→ SET EXERCISE 1:
In the text on DiLoreto's coaching career, which school did he lead as head coach from 1994 to 1999?
→ SET EXERCISE 2:
Reproduce verbatim the part of the text on DiLoreto's coaching career that opens with the words "DiLoreto served as" and closes with "Dean of Students.".

→ DOCUMENT SECTION:
DiLoreto served as an assistant coach at Everett High in 2017 under former Tide icon coach John DiBiaso, during DiBiaso’s last season at the helm before he departed for Catholic Memorial. DiLoreto then served as offensive coordinator under former Tide Head Coach Theluxon Pierre in 2018. In 2019, DiLoreto coached at Arlington High School, for the second of two stints, where he also serves as Dean of Students.
DiLoreto has served as a head coach before, from 1994-1999 at the former Pope John XXIII High School, in Everett, winning a Super Bowl in 1998. That guaranteed a string of Super Bowl trophies in Everett as the Tide won the crown in 1997 and 1999. He left Pope John and took the football head coach position in the district where he worked, as head man for the Arlington Spy Ponders for five seasons, from 2000-2004. DiLoreto took a year off from coaching in 2005, but he returned to the sidelines at Austin Prep in Reading (2006) and Malden Catholic (2007).
DiLoreto’s longest and most successful coaching stint was at Reading High School, from 2008-2016, where he coached his sons., Robert Jr. and Corey. Corey was a star quarterback and All-Scholastic baseball player at Reading High and is now considered a professional prospect in his junior year at Northeastern University in Boston. As the offensive coordinator at Reading, he helped guide the Rockets to undefeated Division 2 championship seasons in 2009 and 2012 and Super Bowl appearances in 2010, 2015 and 2016.
“The words that come to my mind are honored, humbled, family, tradition and Everett pride,” DiLoreto said when he was hired in January 2021 in an online report. “To get an opportunity to serve as the head football coach in the city where I grew up and love so much is a dream come true.”
After just over two years on the job – two full and one abbreviated season – DiLoreto is now walking away. “I was truly honored and forever grateful to be able to live out my childhood dream of coaching for the high school that I attended in the city I grew up in and love so much,” DiLoreto said in his statement on Wednesday. “The Everett football family will always be in my heart.”

[Element and text location data]
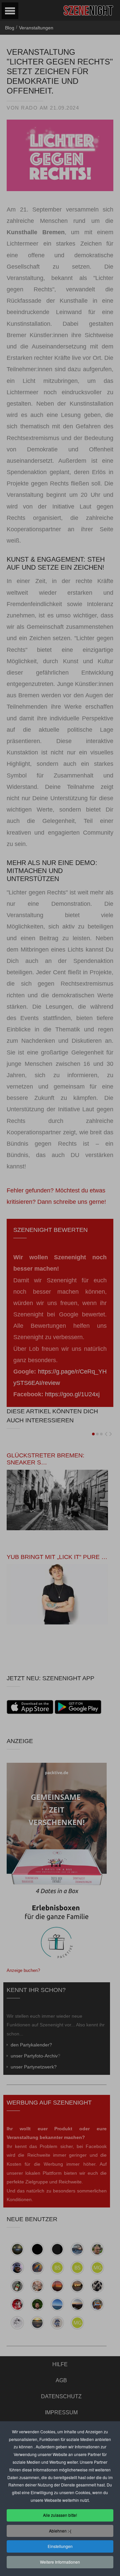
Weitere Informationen (60, 2562)
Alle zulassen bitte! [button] (60, 2515)
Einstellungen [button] (60, 2546)
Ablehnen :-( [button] (60, 2531)
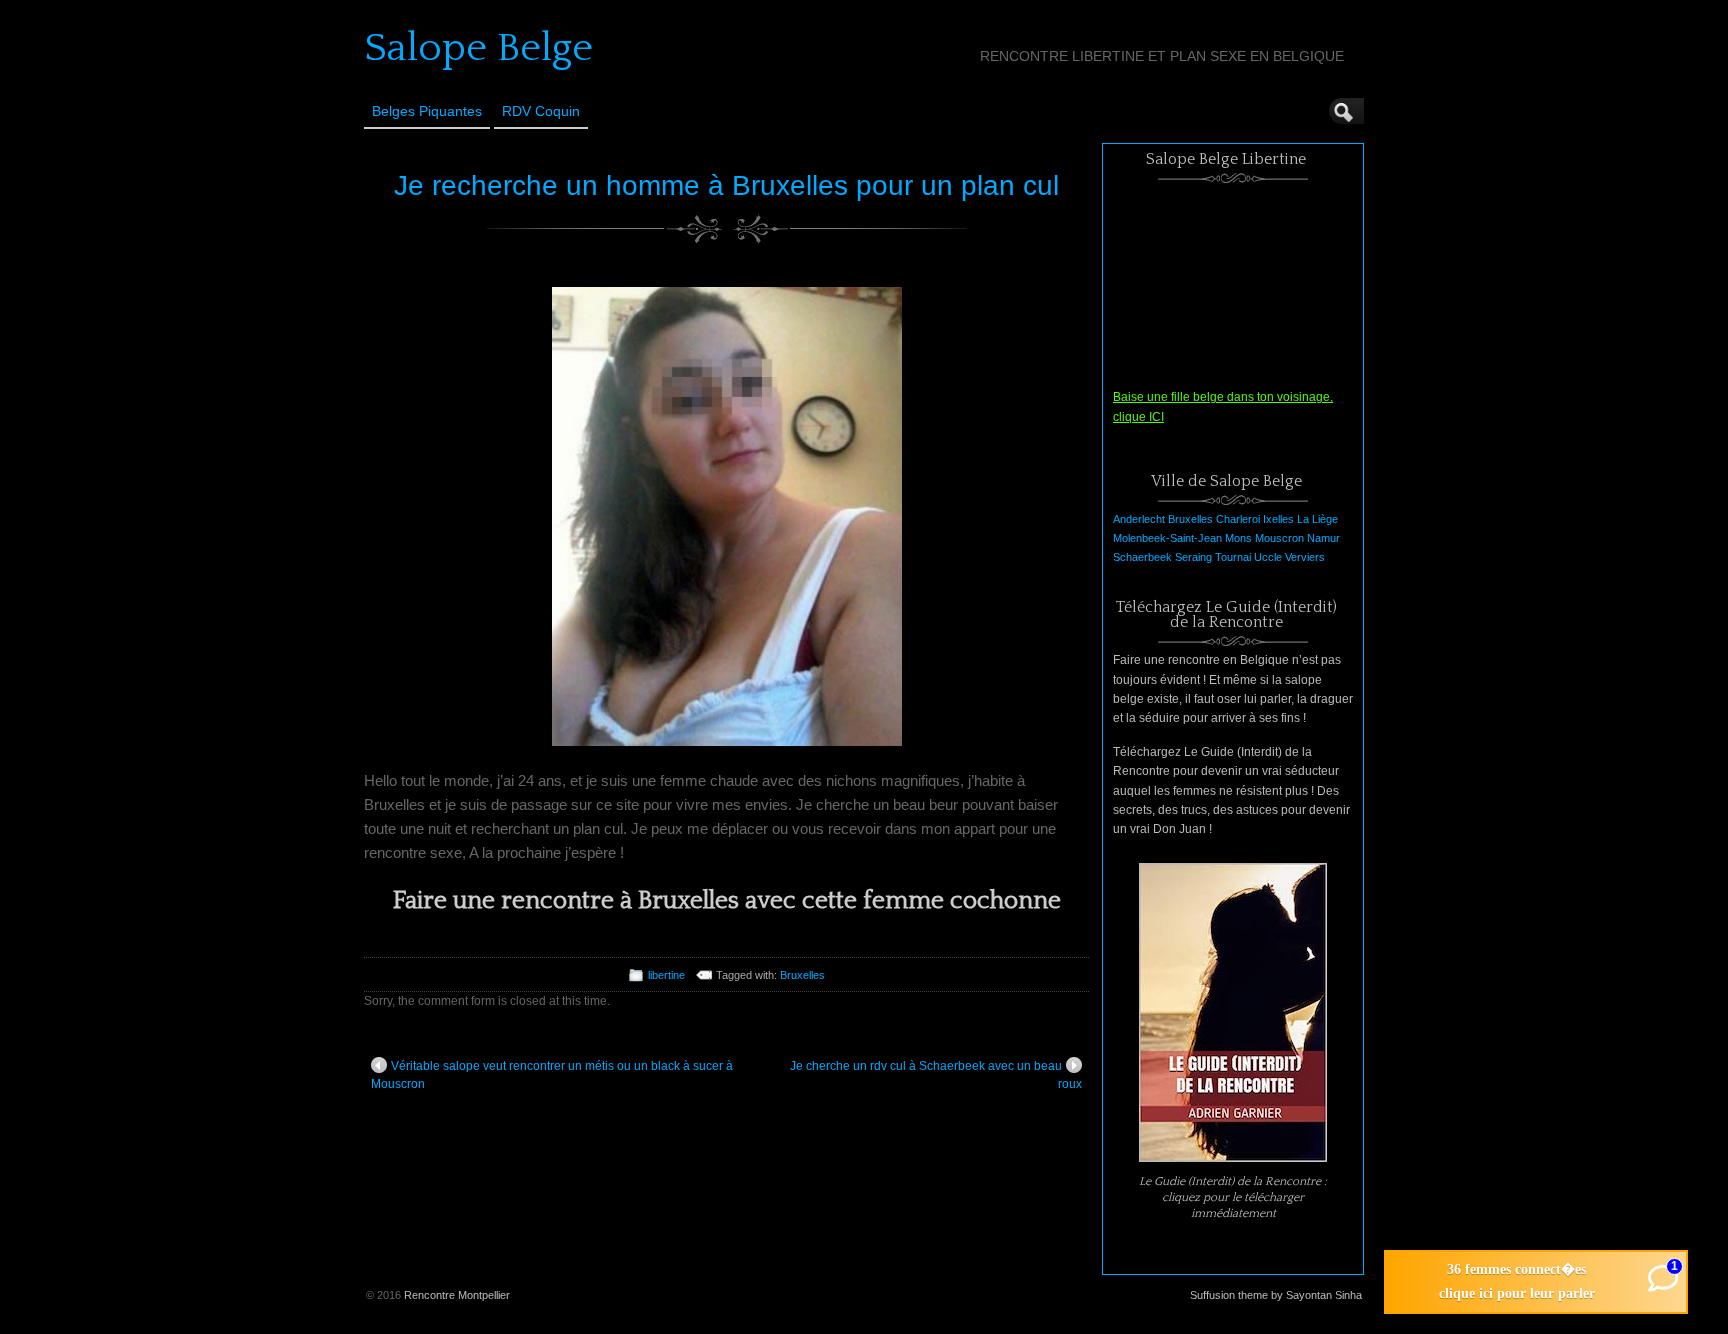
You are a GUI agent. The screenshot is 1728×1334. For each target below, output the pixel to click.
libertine (666, 975)
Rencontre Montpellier (457, 1295)
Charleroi (1238, 519)
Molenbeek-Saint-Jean (1167, 538)
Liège (1325, 519)
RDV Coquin (541, 111)
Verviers (1305, 557)
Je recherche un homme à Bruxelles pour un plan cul (726, 185)
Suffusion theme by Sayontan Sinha (1276, 1295)
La (1303, 519)
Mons (1238, 538)
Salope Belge (478, 48)
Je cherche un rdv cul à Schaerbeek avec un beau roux (936, 1075)
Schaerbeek (1142, 557)
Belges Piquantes (427, 111)
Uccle (1268, 557)
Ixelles (1278, 519)
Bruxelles (802, 975)
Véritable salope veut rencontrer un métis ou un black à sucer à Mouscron (552, 1075)
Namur (1323, 538)
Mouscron (1279, 538)
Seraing (1193, 557)
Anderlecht (1139, 519)
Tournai (1233, 557)
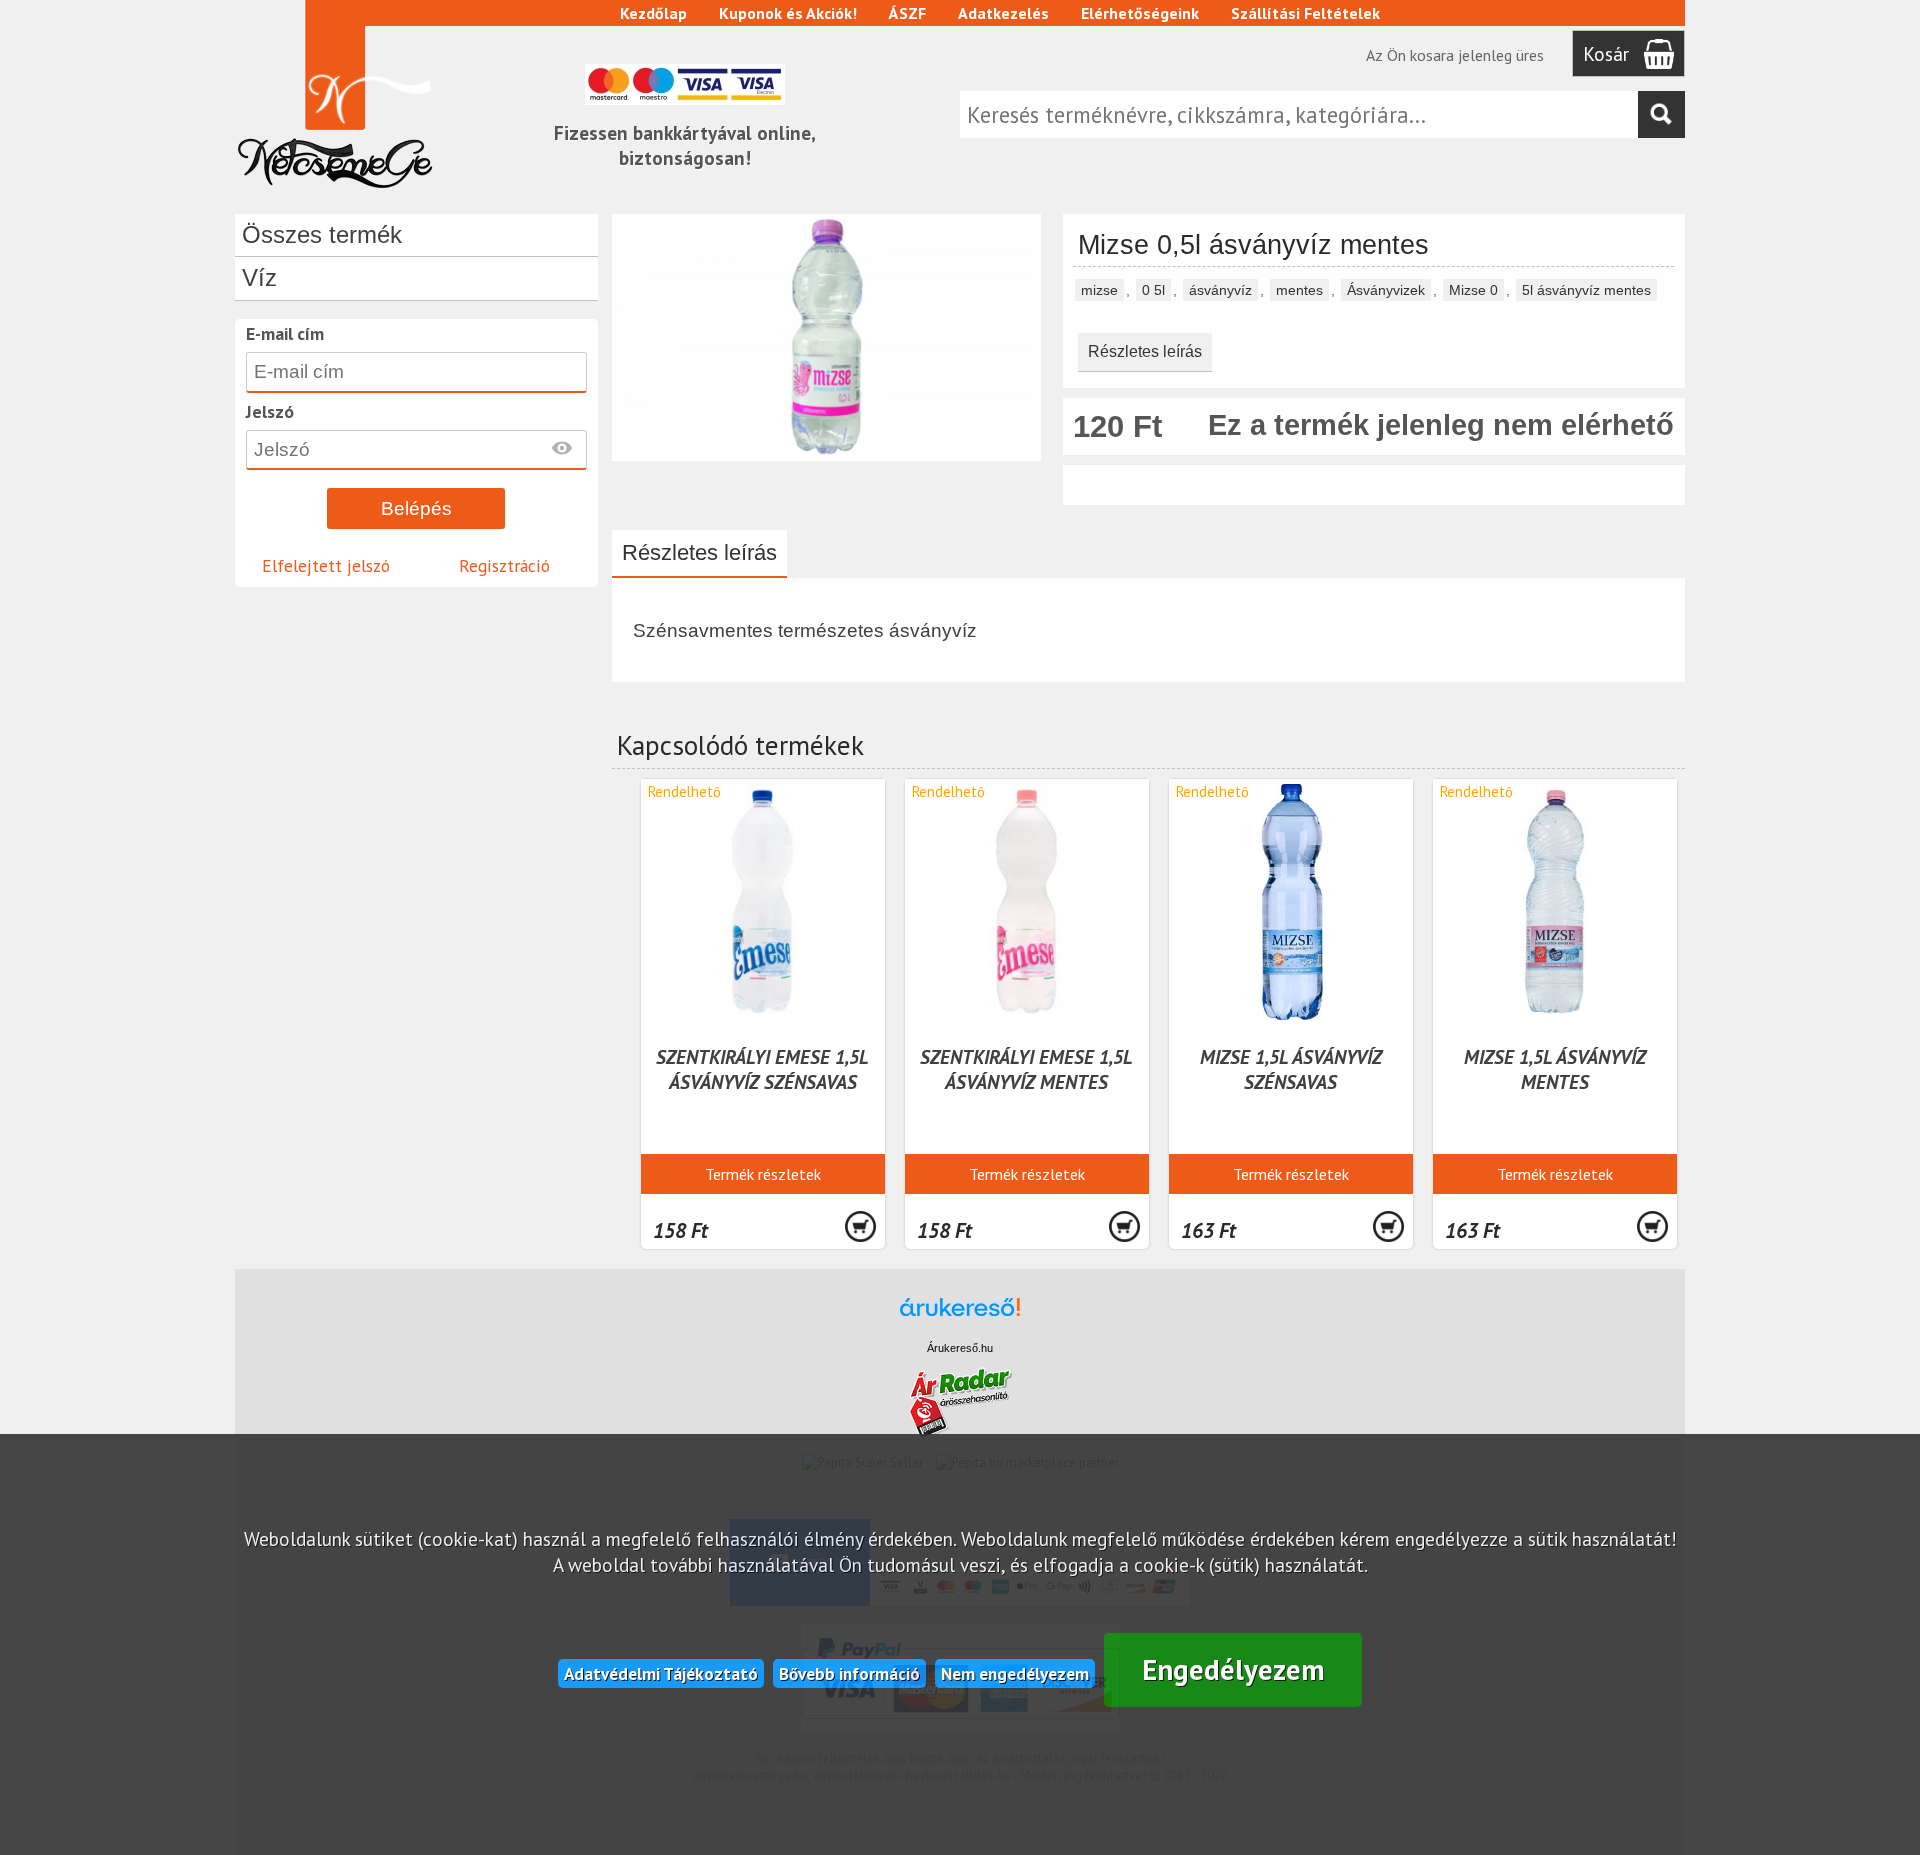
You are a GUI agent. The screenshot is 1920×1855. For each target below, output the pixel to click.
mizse (1099, 290)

→ TASK RESPONSE 1:
The former Pope John XXIII High School in Everett.

→ TASK RESPONSE 2:
DiLoreto served as an assistant coach at Everett High in 2017 under former Tide icon coach John DiBiaso, during DiBiaso’s last season at the helm before he departed for Catholic Memorial. DiLoreto then served as offensive coordinator under former Tide Head Coach Theluxon Pierre in 2018. In 2019, DiLoreto coached at Arlington High School, for the second of two stints, where he also serves as Dean of Students.